The set of orgIds as part of SDDC creation which provides the basis for tenancy

config_tag
Required

The Providers.ConfigType structure contains the possible types of vCenter Server identity providers.
Oauth2 : Config for OAuth2
Oidc : Config for OIDC

oauth2
Optional

The Providers.Oauth2Info structure contains the information about an OAuth2 identity provider.

oidc
Optional

The Providers.OidcInfo structure contains information about an OIDC identity provider. OIDC is a discovery protocol for OAuth2 configuration metadata, so Providers.OidcInfo contains additional discovered OAuth2 metadata.

boolean
is_default
Required

Specifies whether the provider is the default provider.

array of string
domain_names
Optional

Set of fully qualified domain names to trust when federating with this identity provider. Tokens from this identity provider will only be validated if the user belongs to one of these domains, and any domain-qualified groups in the tokens will be filtered to include only those groups that belong to one of these domains. If domainNames is an empty set, domain validation behavior at login with this identity provider will be as follows: the user's domain will be parsed from the User Principal Name (UPN) value that is found in the tokens returned by the identity provider. This domain will then be implicitly trusted and used to filter any groups that are also provided in the tokens. This field is optional because it was added in a newer version than its parent node.

object
auth_query_params
Optional

key/value pairs that are to be appended to the authEndpoint request.

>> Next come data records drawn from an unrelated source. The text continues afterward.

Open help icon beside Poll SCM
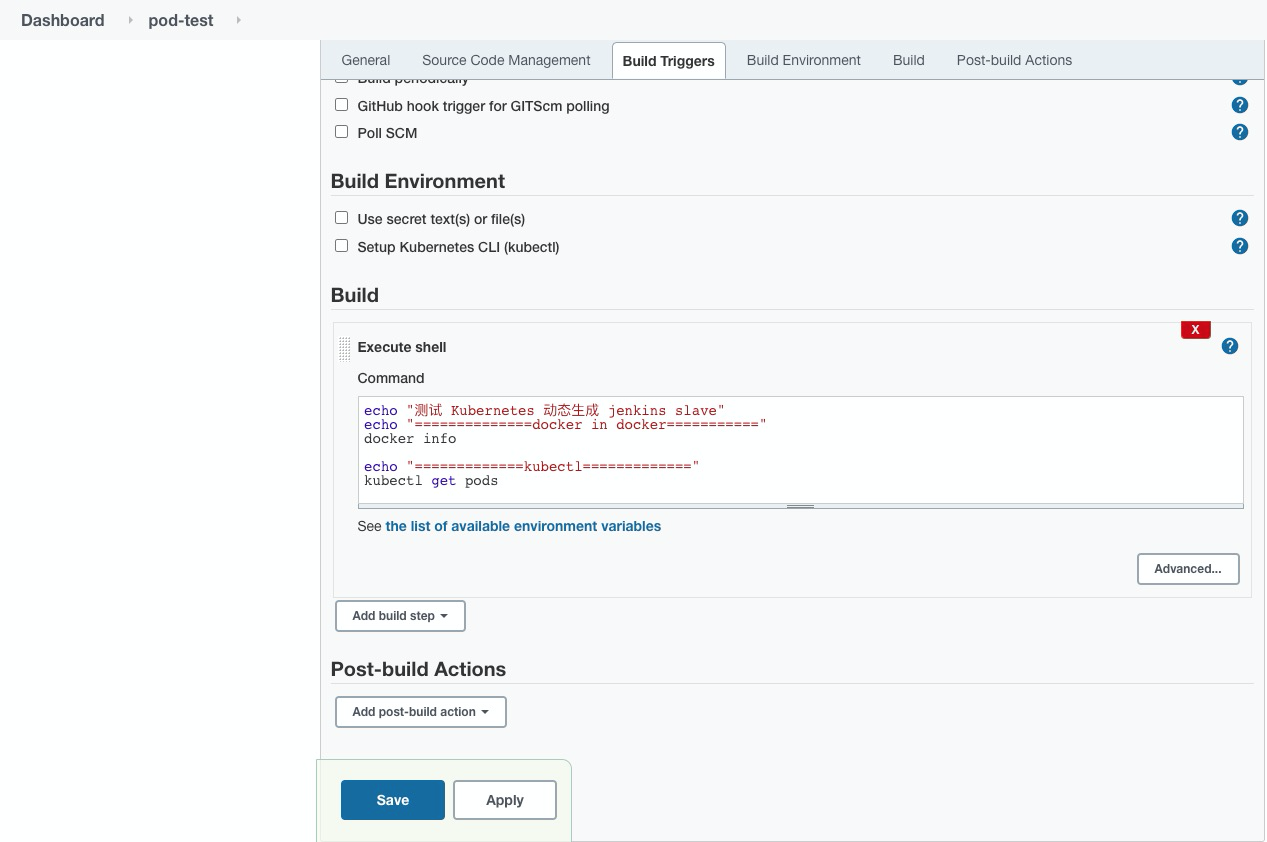 pyautogui.click(x=1239, y=132)
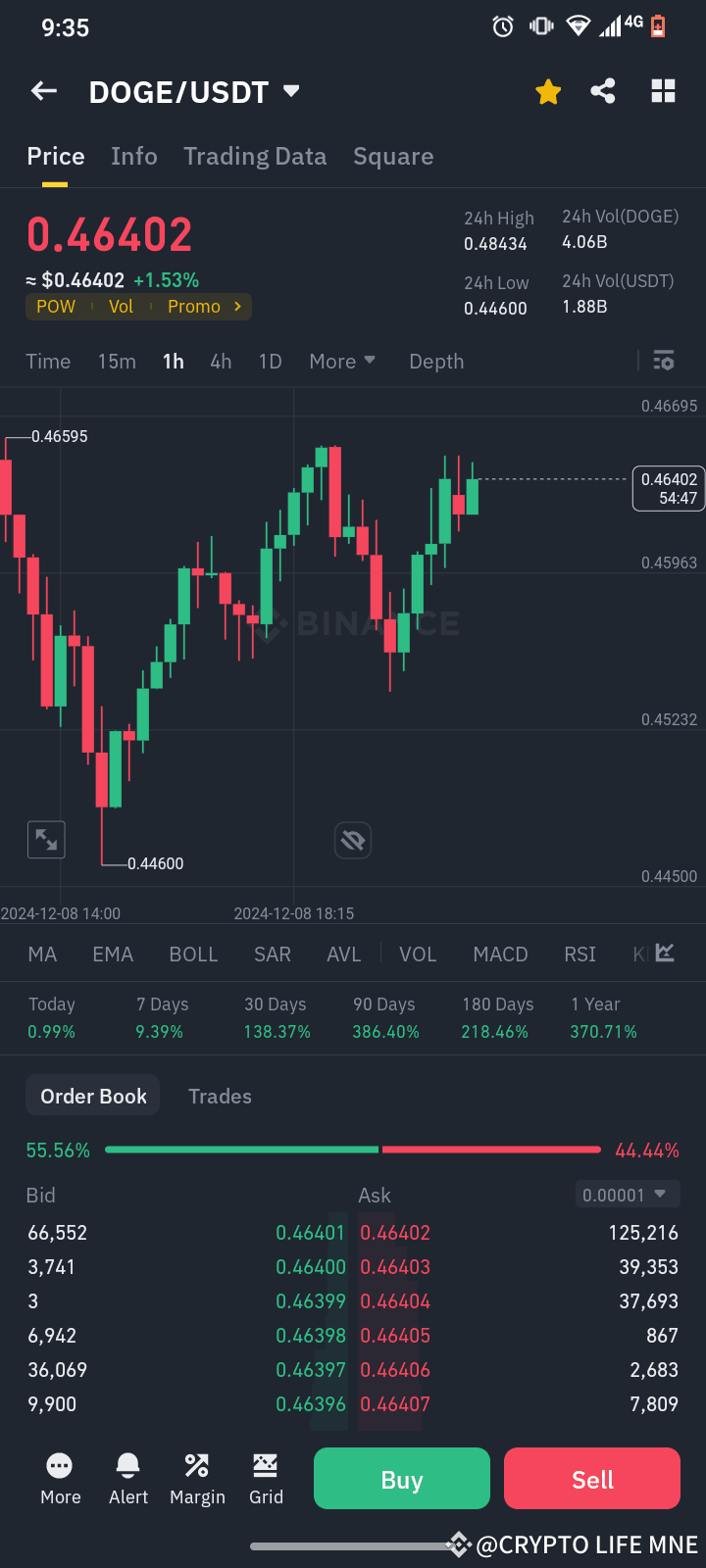Switch to the Trading Data tab

click(x=255, y=156)
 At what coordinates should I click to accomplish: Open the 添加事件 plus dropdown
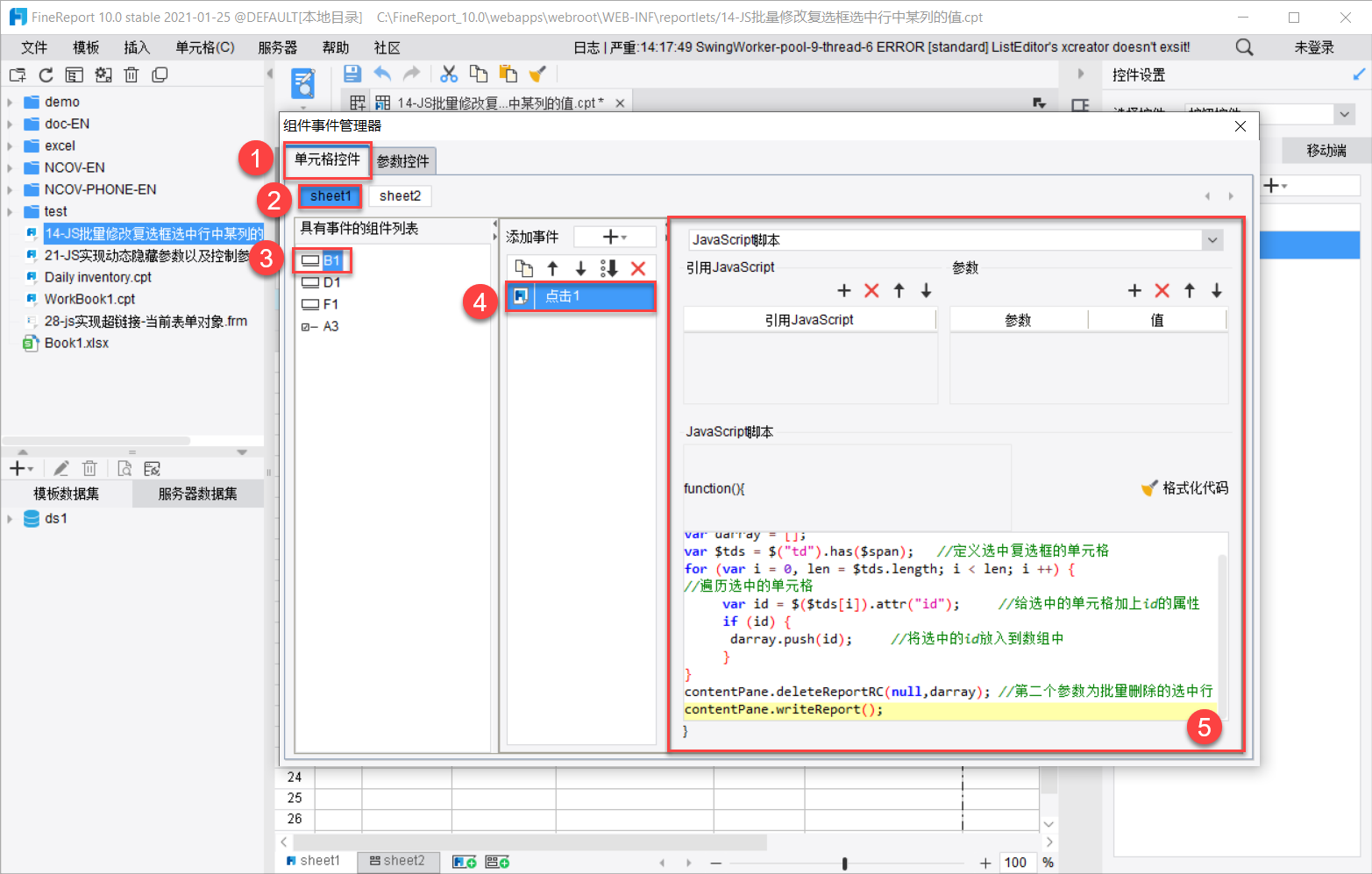point(615,237)
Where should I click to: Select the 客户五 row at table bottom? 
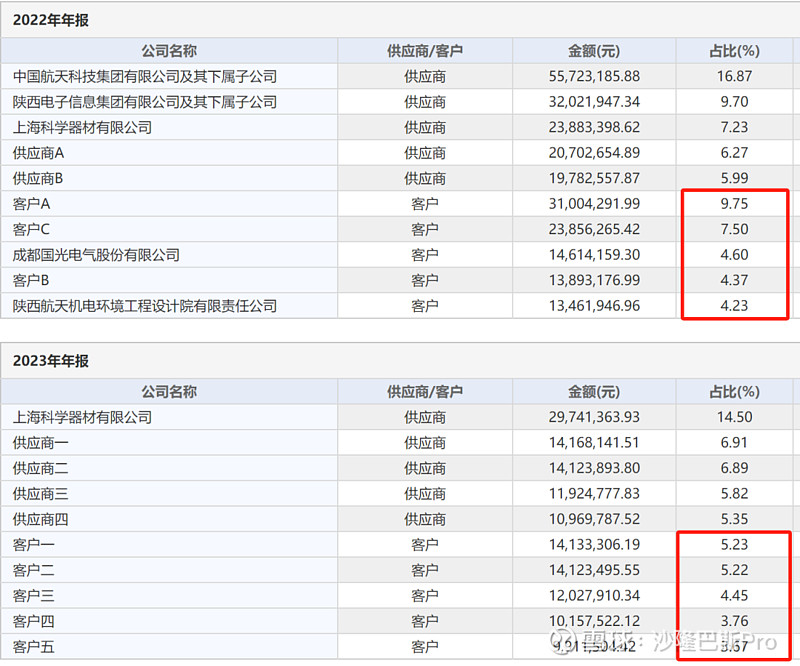point(32,647)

How to append to authEndpoint request: If the map is not empty, a "?" is added to the endpoint URL, and combination of each k and each string in the v is added with an "&" delimiter. Details:

  • If the value contains only one string, then the key is added with "k=v".
  • If the value is an empty list, then the key is added without a "=v".
  • If the value contains multiple strings, then the key is repeated in the query-string for each string in the value.

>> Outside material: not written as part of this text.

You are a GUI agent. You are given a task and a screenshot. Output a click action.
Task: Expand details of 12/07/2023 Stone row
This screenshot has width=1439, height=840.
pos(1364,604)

This field is optional because it was added in a newer version than its parent node.

idm_protocol
Optional

The Providers.IdmProtocol structure contains the possible types of communication protocols to the identity management endpoints.
REST : REST protocol based identity management endpoints
SCIM : SCIM V1.1 protocol based identity management endpoints
SCIM2_0 : SCIM V2.0 protocol based identity management endpoints
LDAP : LDAP protocol based identity management endpoints

array of string
idm_endpoints
Optional

Identity management endpoints. This field is optional and it is only relevant when the value of Providers.Info.idm-protocol is one of REST, SCIM, or SCIM2_0.

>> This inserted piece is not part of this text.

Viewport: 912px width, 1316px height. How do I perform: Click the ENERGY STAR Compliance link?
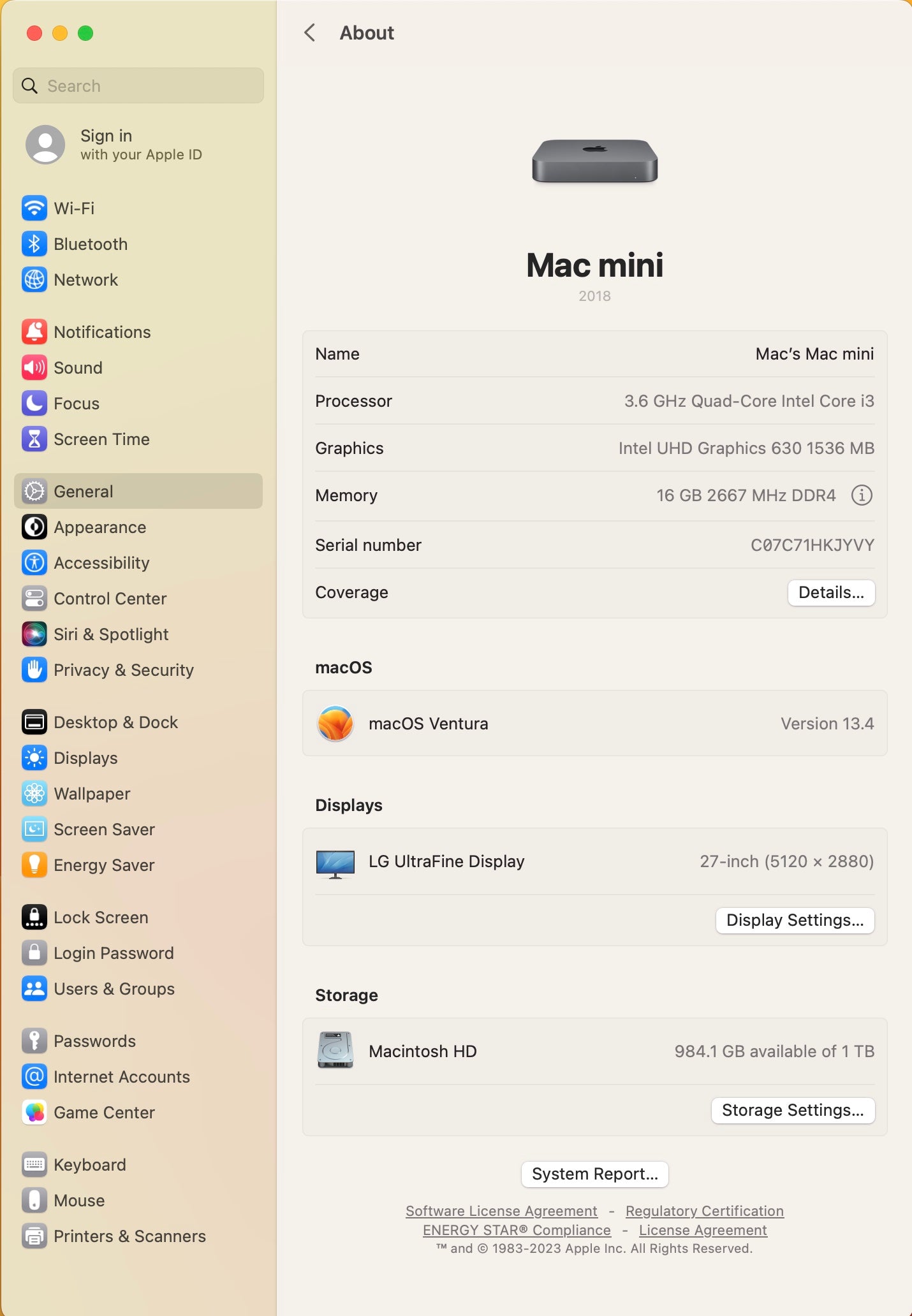pyautogui.click(x=517, y=1229)
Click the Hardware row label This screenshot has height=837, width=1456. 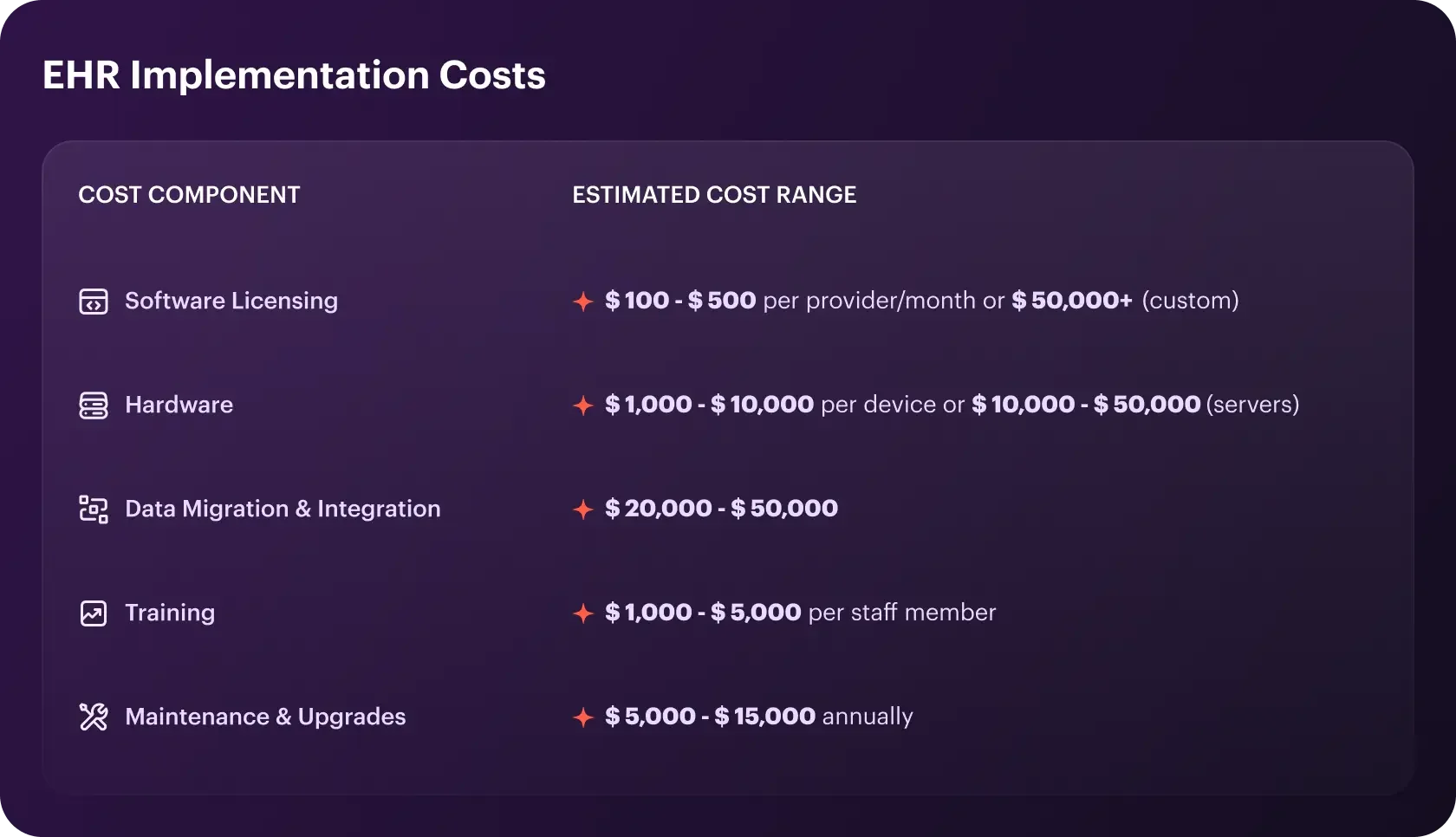pos(179,405)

active_directory_over_ldap
Optional

The Providers.ActiveDirectoryOverLdap structure contains the information about to how to use an Active Directory over LDAP connection to allow searching for users and groups if the identity provider is an On-Prem service.

string
upn_claim
Optional

Specifies which claim provides the user principal name (UPN) for the user. This field is optional because it was added in a newer version than its parent node.

string
groups_claim
Optional

Specifies which claim provides the group membership for the token subject. If empty, the default behavior for CSP is used. In this case, the groups for the subject will be comprised of the groups in 'group_names' and 'group_ids' claims. This field is optional because it was added in a newer version than its parent node.

federation_type
Optional

The FederationType enumerated type contains the possible types of federation paths for, vCenter Server identity providers configuration.
DIRECT_FEDERATION : vCenter Server federated directly to the external identity provider.
INDIRECT_FEDERATION : vCenter Server federated indirectly to the external identity provider, by means of an intermediary federation broker.